I’ll give you my $.02. Don’t replace the pinion seal without an inch pound dial or beam style torque wrench. It is the only way to accurately measure preload. Too little or too much preload = failure.
With the right tools in hand it isn’t that bad of a job to do.
1/4” drive 0-30 to 0-75 inch pound range dial or beam type torque wrench, with drive adapters connect it to a 1/2” drive socket.
1/2” drive breaker bar and appropriate socket for pinion nut.
large pipe wrench or home made fixture to hold yoke.
2 jaw puller
Hammer and seal driver
Here is how I would do it.
With the car safely supported, parking brake off and wheels in the air I would use the inch pound torque wrench to measure how much force it takes to rotate the pinion. Just slowly rotate it, one rotation every 2-3 seconds, and record how much force it takes to maintain rotation. Say that number is 4 inch pounds-
Now get out the pipe wrench to hold the yoke and breaker bar to remove the pinion nut. Remove the yoke and seal. Clean the threads and splines well, taking care not to launch dirt into the bearing.
Install new seal.
Use a sealer on the splines, and a thread locking compound on the threads.

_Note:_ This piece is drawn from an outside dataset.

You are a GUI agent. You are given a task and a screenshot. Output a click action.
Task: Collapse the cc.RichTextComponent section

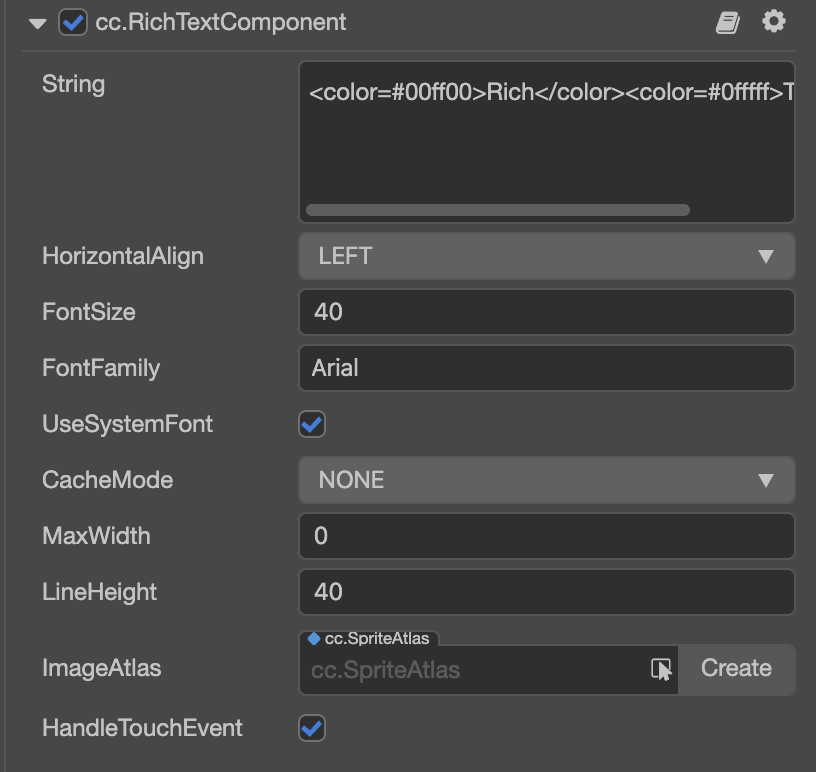[x=38, y=23]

Install the yoke and pinion nut.
Tighten the pinion nut until you have some resistance, then tighten it in very small increments (like 10 degrees), alternating between tightening it and measuring how much force it takes to rotate it. You will find that it does not take much to radically change the preload. So say you tighten it up and check preload, it measures 2 inch pounds, so you tighten the nut 10 degrees and measure again, this time you measure 8 inch pounds. I’d call that good. If you were to tighten it another 10 degrees you may overshoot. Once you overshoot you have to replace the crush sleeve and start all over.
When you R&R the seal only on a crush sleeve style pinion you shoot for an ending preload that falls within specification for used bearings, but is also at least a few inch pounds above your pre disassembly measured preload.
The idea is to put it back together at a slightly higher preload so that you crush the crush sleeve slightly more, but keep it in spec.
Hope that helps. If nothing else it justifies a new tool purchase. The CDI brand torque wrenches are a decent value, the bodies are plastic, but they seem accurate.